[[ Dataset entries open ]]

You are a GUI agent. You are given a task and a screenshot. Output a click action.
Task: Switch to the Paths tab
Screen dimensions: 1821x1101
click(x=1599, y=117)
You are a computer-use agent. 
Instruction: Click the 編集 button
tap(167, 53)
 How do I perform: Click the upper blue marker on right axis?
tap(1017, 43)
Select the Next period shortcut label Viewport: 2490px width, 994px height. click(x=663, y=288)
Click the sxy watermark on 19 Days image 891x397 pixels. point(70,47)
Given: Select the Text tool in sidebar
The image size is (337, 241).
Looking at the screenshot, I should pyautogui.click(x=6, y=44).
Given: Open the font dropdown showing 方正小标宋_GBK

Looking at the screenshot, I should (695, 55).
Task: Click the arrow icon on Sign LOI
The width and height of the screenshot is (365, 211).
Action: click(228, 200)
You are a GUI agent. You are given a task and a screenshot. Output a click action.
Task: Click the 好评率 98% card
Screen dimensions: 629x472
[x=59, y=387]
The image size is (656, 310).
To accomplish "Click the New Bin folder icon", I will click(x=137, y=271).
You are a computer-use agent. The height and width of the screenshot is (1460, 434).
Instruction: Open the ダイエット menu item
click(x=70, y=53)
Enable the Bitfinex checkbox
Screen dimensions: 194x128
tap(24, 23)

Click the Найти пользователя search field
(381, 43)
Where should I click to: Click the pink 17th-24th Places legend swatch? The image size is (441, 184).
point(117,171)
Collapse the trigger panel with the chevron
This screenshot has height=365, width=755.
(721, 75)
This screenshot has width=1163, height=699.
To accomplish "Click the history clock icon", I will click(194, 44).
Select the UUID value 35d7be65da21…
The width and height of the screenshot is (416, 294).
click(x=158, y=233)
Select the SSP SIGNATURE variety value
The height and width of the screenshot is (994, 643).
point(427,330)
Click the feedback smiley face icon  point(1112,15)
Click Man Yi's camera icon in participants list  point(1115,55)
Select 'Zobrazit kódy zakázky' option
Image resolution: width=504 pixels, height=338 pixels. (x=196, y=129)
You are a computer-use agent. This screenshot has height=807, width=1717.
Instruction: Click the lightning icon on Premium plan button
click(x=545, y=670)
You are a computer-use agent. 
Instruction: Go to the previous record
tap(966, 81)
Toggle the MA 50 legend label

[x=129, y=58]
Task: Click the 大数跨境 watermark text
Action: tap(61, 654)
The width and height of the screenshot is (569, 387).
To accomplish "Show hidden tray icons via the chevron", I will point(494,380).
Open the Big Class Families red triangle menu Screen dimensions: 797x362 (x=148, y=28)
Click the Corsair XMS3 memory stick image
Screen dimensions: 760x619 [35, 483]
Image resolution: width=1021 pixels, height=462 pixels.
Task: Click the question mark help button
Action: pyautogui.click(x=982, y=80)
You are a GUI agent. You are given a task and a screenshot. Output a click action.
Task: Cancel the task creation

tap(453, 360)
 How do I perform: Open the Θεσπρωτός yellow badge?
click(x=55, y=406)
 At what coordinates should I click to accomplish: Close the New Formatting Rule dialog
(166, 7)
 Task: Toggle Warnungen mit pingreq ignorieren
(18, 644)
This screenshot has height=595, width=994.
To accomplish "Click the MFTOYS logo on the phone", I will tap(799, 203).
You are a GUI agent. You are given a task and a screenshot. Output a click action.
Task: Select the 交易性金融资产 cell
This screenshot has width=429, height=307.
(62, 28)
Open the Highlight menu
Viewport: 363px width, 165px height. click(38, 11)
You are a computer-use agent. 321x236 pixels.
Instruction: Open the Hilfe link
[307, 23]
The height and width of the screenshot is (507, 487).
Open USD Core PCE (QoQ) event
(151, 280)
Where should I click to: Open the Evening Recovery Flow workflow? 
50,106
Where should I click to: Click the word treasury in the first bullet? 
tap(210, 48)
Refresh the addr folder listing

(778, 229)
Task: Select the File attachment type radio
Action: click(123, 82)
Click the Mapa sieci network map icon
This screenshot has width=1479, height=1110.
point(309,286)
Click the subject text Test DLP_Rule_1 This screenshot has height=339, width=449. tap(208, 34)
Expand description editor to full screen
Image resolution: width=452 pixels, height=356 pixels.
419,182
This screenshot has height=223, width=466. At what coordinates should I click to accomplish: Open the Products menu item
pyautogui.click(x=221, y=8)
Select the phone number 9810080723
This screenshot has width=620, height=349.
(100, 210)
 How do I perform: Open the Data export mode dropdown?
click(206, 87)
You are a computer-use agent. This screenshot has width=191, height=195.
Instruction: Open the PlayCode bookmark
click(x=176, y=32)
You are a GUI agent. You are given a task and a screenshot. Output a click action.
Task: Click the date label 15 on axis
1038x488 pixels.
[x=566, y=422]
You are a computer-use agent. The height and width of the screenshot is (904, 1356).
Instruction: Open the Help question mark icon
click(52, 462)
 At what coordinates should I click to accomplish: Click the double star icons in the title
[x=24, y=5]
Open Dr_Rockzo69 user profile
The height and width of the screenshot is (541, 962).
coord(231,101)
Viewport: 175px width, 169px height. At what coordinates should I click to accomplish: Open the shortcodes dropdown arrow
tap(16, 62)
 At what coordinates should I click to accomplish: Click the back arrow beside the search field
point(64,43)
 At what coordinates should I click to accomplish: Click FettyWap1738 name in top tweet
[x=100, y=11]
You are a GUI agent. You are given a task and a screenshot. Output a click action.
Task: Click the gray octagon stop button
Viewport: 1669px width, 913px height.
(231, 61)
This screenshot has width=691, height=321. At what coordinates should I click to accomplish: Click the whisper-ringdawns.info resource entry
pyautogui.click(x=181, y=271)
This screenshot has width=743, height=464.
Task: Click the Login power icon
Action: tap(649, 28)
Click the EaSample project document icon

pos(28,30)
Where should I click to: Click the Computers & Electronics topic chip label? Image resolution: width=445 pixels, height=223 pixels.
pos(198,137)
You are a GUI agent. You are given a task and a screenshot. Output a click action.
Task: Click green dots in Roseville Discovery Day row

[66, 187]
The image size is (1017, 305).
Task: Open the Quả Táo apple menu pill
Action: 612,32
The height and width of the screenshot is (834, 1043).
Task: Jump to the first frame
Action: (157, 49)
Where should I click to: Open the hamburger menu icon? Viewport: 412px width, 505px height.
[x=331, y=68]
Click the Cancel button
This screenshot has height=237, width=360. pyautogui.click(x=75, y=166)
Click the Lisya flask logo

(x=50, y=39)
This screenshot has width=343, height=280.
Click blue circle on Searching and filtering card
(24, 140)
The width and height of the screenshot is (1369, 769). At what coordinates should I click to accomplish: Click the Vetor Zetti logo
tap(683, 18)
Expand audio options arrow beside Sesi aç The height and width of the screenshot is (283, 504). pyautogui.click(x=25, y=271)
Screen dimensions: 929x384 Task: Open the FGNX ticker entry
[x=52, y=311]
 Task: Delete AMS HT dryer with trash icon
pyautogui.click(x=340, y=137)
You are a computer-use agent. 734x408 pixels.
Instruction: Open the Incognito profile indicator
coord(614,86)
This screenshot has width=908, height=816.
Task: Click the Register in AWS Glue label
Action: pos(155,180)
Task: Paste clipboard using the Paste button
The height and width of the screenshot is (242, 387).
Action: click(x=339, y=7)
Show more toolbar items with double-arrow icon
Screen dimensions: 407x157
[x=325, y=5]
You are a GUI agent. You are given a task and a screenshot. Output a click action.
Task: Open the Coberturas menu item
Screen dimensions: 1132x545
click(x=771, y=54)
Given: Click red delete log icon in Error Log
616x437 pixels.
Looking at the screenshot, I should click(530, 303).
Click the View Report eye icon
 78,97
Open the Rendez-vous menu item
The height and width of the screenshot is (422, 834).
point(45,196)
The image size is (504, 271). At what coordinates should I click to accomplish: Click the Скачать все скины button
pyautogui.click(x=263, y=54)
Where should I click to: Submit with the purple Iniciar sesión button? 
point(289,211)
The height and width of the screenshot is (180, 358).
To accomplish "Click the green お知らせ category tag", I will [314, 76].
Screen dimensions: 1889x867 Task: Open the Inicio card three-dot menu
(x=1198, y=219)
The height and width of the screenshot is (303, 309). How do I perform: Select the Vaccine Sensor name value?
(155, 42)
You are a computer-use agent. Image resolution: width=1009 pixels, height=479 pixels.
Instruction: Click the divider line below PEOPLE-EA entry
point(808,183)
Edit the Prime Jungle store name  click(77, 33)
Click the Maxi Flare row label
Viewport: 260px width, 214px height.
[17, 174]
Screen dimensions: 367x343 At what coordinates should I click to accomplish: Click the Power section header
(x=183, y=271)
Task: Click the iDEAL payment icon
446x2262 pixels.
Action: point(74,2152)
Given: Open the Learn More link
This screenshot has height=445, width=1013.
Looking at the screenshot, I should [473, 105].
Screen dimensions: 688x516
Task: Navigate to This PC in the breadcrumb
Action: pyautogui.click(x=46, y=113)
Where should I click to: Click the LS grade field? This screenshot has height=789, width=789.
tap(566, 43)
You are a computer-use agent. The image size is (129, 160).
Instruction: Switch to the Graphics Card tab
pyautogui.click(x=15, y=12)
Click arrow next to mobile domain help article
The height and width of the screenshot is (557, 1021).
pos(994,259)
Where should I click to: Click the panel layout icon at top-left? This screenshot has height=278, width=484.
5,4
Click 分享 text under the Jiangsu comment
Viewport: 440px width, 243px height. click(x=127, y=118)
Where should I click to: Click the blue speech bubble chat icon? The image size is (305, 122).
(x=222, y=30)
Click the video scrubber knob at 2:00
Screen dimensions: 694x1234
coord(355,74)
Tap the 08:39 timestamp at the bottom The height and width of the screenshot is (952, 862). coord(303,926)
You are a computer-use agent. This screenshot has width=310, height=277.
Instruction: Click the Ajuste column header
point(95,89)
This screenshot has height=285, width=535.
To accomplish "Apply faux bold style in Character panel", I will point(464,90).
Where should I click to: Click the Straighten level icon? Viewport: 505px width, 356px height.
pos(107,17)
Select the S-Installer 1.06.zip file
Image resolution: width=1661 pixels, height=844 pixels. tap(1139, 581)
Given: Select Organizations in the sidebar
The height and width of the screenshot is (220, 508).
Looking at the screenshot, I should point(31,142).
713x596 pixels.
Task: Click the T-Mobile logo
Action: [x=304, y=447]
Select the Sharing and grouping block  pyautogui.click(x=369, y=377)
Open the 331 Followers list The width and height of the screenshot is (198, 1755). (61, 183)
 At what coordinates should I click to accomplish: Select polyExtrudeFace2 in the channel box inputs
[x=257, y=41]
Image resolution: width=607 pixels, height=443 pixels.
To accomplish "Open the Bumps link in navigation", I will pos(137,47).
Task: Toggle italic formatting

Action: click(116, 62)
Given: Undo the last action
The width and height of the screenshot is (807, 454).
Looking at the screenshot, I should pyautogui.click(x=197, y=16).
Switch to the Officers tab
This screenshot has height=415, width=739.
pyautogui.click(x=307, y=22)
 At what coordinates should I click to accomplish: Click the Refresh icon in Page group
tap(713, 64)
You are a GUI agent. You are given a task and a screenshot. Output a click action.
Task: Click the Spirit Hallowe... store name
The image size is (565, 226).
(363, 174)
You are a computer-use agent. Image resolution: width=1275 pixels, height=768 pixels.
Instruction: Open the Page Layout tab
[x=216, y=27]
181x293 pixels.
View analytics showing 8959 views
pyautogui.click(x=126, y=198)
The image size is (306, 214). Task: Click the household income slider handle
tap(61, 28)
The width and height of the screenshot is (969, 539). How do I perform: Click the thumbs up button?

[[ Dataset entries closed ]]

### Your task
Every line of the listing that includes "will" must be shown.

### Answer to the exercise
To accomplish "Click the New Bin folder icon", I will click(x=137, y=271).
To accomplish "Click the history clock icon", I will click(194, 44).
To accomplish "Show hidden tray icons via the chevron", I will point(494,380).
To accomplish "Click the MFTOYS logo on the phone", I will tap(799, 203).
To accomplish "Click the green お知らせ category tag", I will [314, 76].
To accomplish "Apply faux bold style in Character panel", I will point(464,90).
To accomplish "Open the Bumps link in navigation", I will pos(137,47).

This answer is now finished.